[DATA FOR ANALYSIS Boundary: Start]

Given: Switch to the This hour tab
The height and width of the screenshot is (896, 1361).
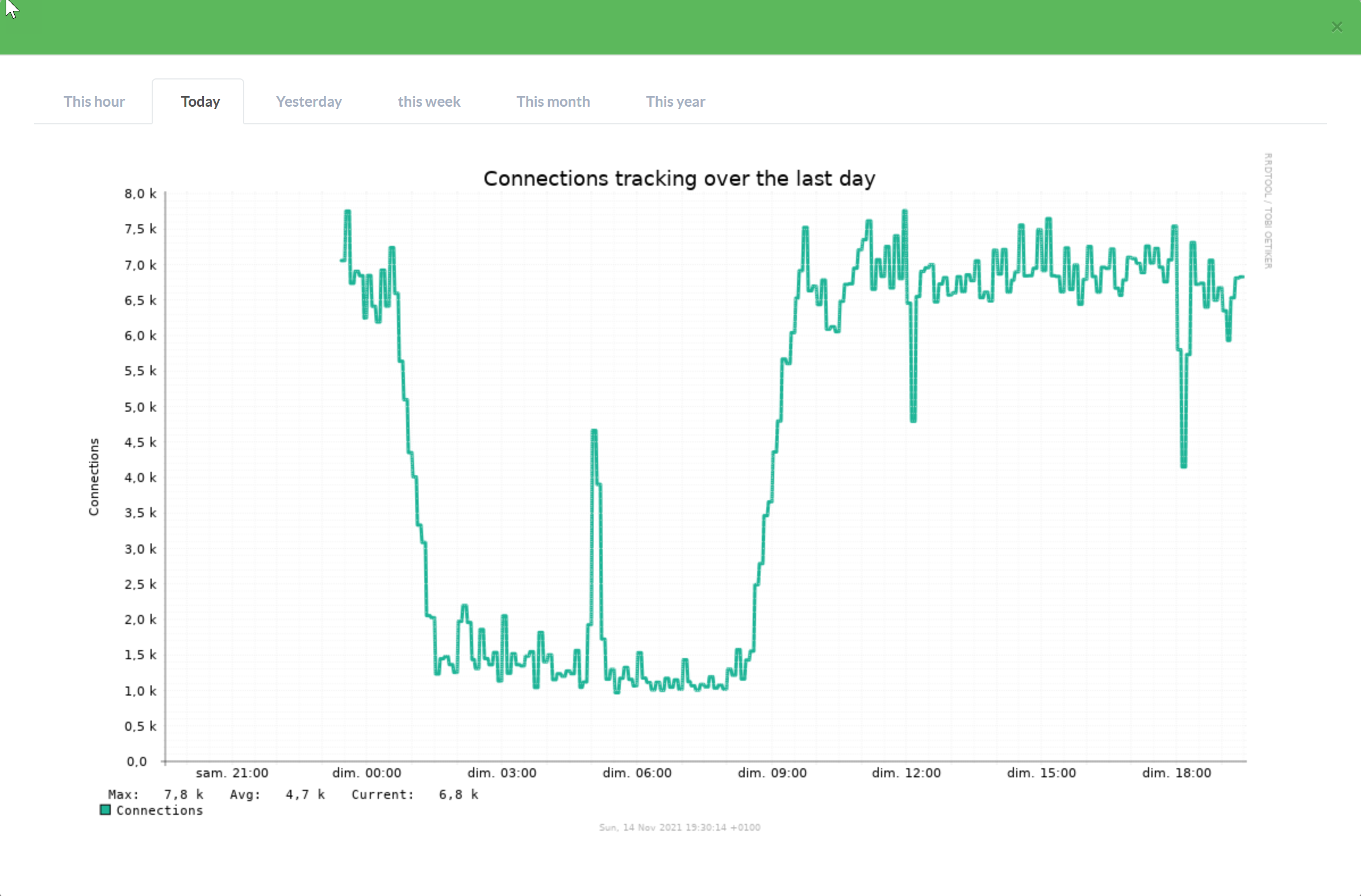Looking at the screenshot, I should coord(94,102).
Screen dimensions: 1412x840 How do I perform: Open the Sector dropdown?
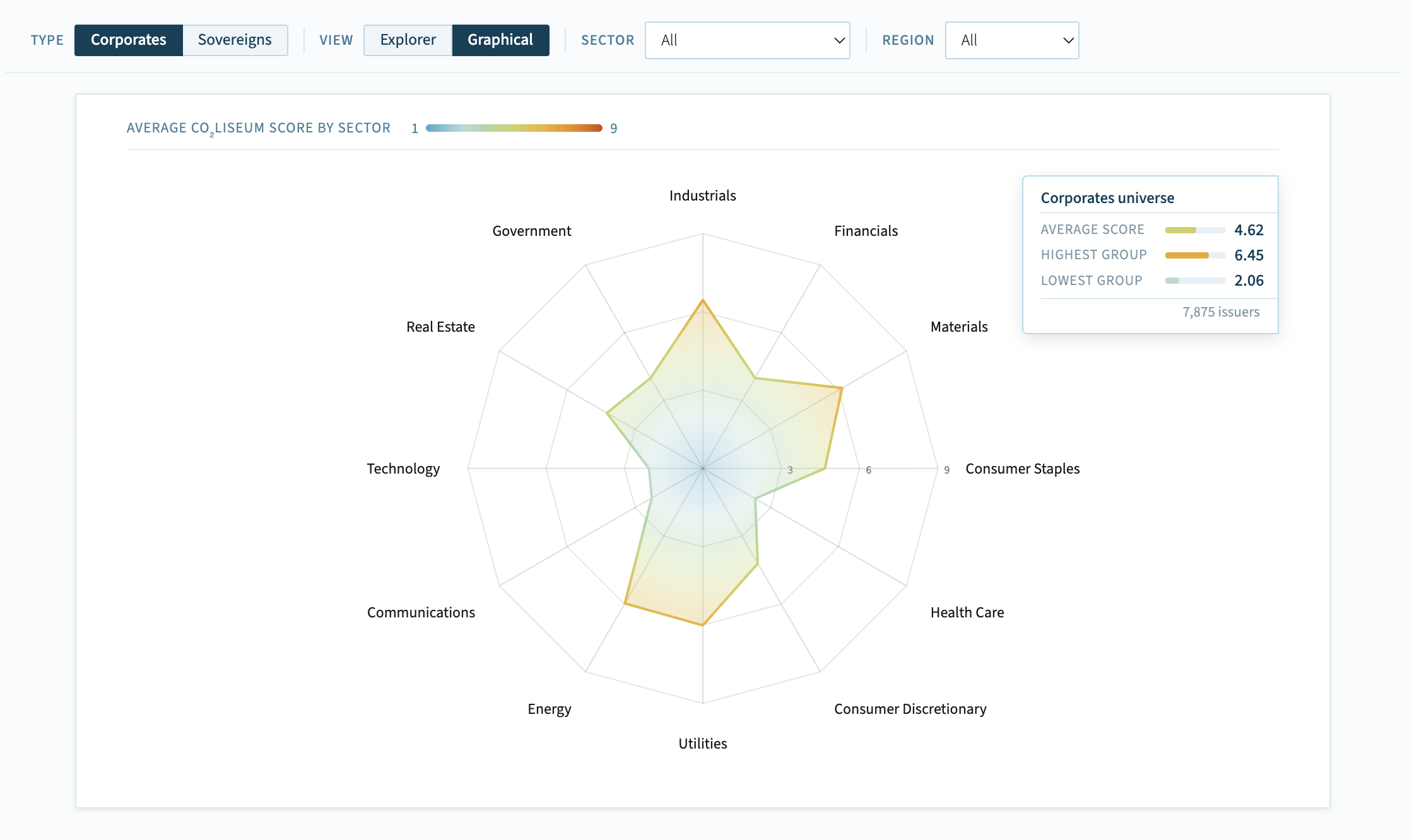coord(746,40)
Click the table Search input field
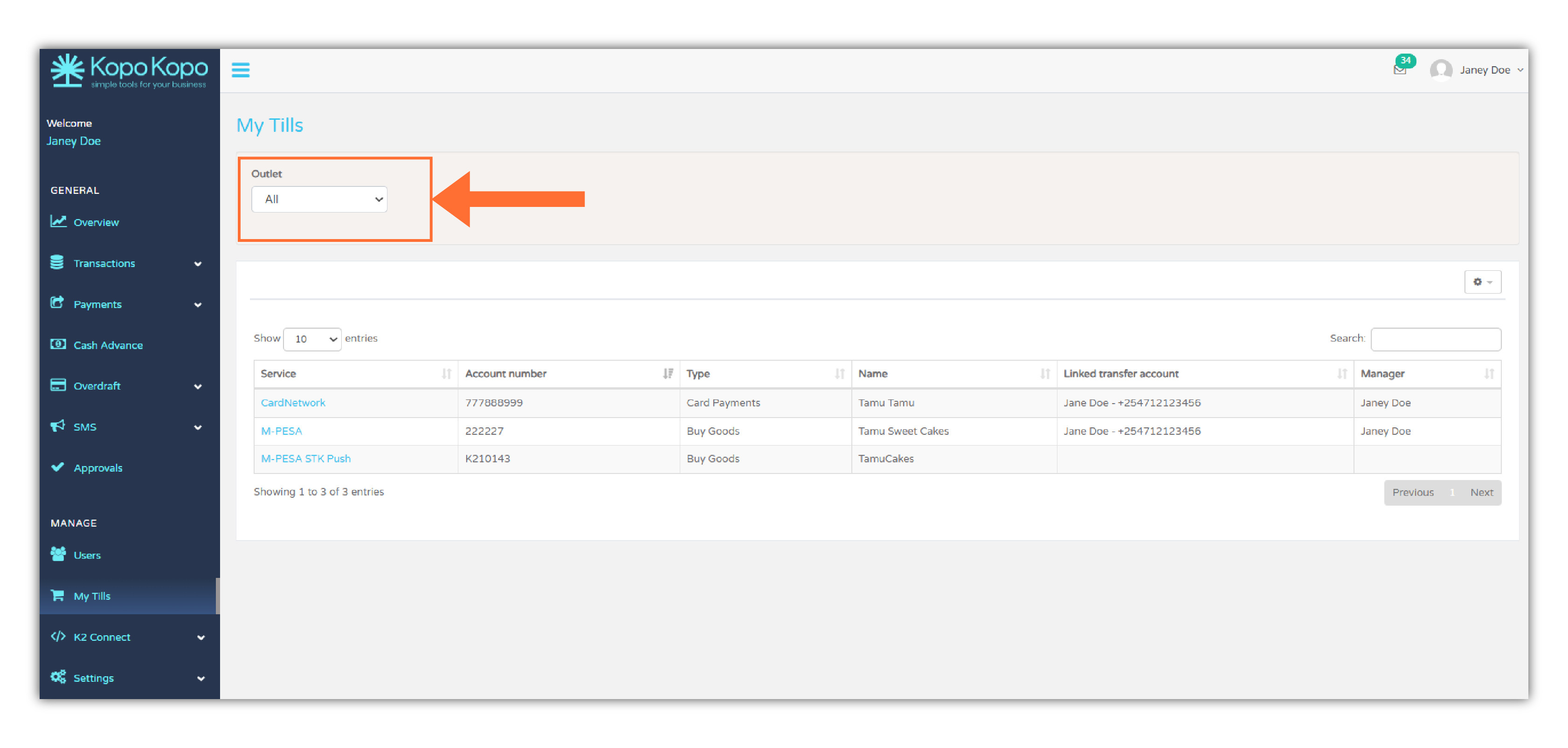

[DATA FOR ANALYSIS Boundary: End]

● AIM OF THE EXERCISE
Repeat all of the entries word for word, but omit the pictures.

● REPLY TO THE EXERCISE
Given: Switch to the This hour tab
The height and width of the screenshot is (896, 1361).
Looking at the screenshot, I should coord(94,102).
Screen dimensions: 1412x840 How do I perform: Open the Sector dropdown?
coord(746,40)
Click the table Search input field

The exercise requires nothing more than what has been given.